EXERCISE:
Arrange the records from the line with "Task: Click the Reports bar chart icon" through the end of the records as a two-column CSV with the columns text and answer, one row per record, putting each value in a single quoted field with any line breaks replaced by spaces.

RECORDS TO PROCESS:
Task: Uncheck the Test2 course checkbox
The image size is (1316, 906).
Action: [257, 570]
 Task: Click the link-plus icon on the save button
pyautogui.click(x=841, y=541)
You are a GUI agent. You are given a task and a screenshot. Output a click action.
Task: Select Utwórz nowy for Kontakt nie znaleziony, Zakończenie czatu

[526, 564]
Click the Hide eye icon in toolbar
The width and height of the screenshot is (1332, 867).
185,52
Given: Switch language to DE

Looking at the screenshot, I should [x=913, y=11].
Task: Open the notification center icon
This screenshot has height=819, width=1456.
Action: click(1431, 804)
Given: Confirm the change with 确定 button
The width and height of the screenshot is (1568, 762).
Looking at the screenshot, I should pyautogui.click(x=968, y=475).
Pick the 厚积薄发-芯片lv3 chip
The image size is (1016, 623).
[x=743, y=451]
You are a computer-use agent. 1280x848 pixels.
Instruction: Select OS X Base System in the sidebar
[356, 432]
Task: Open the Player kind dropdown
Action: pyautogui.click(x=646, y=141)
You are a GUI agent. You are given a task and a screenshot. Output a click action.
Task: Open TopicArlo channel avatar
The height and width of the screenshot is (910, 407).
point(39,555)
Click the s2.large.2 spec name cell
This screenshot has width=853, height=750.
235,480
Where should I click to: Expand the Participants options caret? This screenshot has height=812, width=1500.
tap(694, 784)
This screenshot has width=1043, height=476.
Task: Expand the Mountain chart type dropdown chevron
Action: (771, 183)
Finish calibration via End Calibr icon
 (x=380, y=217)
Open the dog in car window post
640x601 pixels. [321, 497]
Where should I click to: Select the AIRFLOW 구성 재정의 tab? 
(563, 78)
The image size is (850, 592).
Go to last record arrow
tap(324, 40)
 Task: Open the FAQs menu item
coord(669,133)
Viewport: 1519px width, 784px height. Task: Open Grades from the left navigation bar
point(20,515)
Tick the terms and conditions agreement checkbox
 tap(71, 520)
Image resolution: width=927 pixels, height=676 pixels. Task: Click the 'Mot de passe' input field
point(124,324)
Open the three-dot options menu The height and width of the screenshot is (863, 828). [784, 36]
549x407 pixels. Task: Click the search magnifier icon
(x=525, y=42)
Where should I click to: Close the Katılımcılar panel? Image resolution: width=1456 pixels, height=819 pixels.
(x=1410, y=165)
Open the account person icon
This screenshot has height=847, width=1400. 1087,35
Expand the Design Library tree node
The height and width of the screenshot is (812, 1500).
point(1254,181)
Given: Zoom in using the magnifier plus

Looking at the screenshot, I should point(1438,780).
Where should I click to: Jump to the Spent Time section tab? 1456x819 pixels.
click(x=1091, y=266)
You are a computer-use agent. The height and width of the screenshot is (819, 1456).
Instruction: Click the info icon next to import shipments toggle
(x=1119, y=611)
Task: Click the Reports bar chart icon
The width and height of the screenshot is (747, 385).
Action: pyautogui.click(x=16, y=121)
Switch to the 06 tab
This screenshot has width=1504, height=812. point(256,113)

THE SOLUTION:
text,answer
"Task: Click the Reports bar chart icon The width and height of the screenshot is (747, 385).","Action: pyautogui.click(x=16, y=121)"
"Switch to the 06 tab","This screenshot has width=1504, height=812. point(256,113)"